16 abril 2017

Já em 1989 -- in: 'A Sucessão na Crise e a Crise na Esquerda' -- José Chasin alertava para os compromissos de classe do PT: 
(Via: Natan Cunha)

“O PT - como partido dos trabalhadores - é por essa via o fantasma idolatrado da esquerda ausente. A quimera palpável de esperanças e perspectivas sem sustentação orgânica, o altar visível de um deus oculto, com cuja galeria de santos e profetas parece ser possível coabitar, uma vez que a simples proximidade física dos trabalhadores, por suposto, faria do PT a trincheira de todos os sonhos revolucionários.

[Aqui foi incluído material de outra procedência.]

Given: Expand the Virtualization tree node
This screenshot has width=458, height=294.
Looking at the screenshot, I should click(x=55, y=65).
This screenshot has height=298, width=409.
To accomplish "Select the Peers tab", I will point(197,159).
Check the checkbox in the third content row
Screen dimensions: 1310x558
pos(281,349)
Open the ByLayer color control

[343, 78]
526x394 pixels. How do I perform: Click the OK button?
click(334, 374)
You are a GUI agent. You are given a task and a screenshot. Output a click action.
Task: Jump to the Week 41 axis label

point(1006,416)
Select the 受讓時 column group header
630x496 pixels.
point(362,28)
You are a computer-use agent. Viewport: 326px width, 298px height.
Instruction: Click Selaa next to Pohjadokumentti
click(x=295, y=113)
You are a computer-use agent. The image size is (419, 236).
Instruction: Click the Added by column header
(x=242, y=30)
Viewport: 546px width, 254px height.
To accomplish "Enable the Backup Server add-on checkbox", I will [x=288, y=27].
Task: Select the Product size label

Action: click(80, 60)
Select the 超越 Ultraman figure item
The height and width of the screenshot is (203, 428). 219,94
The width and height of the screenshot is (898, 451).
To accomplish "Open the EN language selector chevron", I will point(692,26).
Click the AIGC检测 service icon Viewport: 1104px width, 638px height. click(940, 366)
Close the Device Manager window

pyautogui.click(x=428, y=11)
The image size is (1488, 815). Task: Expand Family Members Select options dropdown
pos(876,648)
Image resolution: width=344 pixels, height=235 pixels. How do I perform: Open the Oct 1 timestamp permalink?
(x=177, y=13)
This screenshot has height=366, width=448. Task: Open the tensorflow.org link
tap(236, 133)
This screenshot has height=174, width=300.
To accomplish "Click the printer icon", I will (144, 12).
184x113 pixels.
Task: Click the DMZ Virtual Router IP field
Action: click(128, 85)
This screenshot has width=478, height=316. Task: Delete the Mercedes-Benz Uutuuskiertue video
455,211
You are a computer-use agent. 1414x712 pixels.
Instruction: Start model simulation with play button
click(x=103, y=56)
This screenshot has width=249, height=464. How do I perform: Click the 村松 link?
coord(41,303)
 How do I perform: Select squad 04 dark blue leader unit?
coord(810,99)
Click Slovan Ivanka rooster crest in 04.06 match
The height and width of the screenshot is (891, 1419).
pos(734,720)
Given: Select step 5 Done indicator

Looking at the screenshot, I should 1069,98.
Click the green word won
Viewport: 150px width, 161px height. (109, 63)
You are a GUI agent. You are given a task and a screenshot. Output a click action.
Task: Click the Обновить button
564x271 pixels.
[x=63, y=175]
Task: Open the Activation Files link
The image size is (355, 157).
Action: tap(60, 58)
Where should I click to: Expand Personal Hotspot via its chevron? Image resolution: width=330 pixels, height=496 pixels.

Todavia, esse ledo engano não é uma projeção totalmente arbitrária, mas propiciada pelo fato de que, no PT ou para o PT, tudo se passa como se - movimento sindical fosse diretamente movimento operário, para usar uma expressão que se consagrou justamente por efetuar, ao contrário, a precisa distinção entre ambos. Pela indistinção entre a legítima ação corporativa de setores e frações profissionais e a atuação societária de classe que visa a reconfiguração cabal do universo humano de convivência, é que se esvai a possibilidade do PT se objetivar como uma organização política de esquerda, e ganha corpo, em contrapartida, sua configuração qualitativamente diversa de partido representativo dos trabalhadores situado na esquerda, extremo do arco político compreendido pela equação social da lógica do capital. Identificação entre movimento sindical e movimento operário apoiada sobre a noção reducionista de agente – profissional (sindical) e/ou político, que comparece em detrimento da categoria de classe social. Posto de outro ângulo, para o PT – movimento operário é o movimento sindical operando politicamente, mas sem a mediacão das determinações sociais, ou seja, é a transpiração do agente sindical para o universo político, desconsideradas, portanto, as clivagens sociais determinadas pela antítese estrutural entre capital e trabalho que ordena a sociabilidade capitalista. O que é perdido nessa passagem, e com isto o teor e a direção peculiares de uma política da perspectiva do trabalho, é a própria entificação de classe que medeia entre o movimento sindical e o movimento operário. Trata-se, em resumo, de um transporte para uma política meramente assentada sobre si mesma, isto é, uma transferência politicista para a política, que a própria origem do PT condiciona e explica.
Basta dizer que o PT é o encontro da combatividade sindical dos últimos anos da década de 70, que preencheu de maneira notável o vácuo escandaloso a que fora reduzido até mesmo o movimento corporativo dos assalariados, pela conduta omissa, quando não diretamente desmobilizadora da esquerda tradicional, com os representantes e o clima teórico-ideológico do conjunto de teses elenco mais atrás. De maneira que o renascimento firme e pujante da movimentação dos trabalhadores veio, assim, a submergir na atmosfera politicista, quando buscou os caminhos da organização e das definições políticas. Por consequência, ao inverso do que se daria num rumo de esquerda, com seu desenvolvimento o PT simplesmente politicizou a prática sindical, não extraiu da lógica do trabalho a política que supera a política, isto é, ficou nos limites do entendimento político, não se alçou à política norteada pela razão-social.
Em síntese, o formidável movimento sindical que originou o PT resgatou as lutas corporativas, mas o PT não resgatou, pela submersão politicista, o campo da esquerda, cuja ausência continua sendo sua única notabilidade. No interior dessa brecha o PT é recoberto por uma espuma fantasiosa de esquerda, sem ter ideologia ou prática de esquerda.”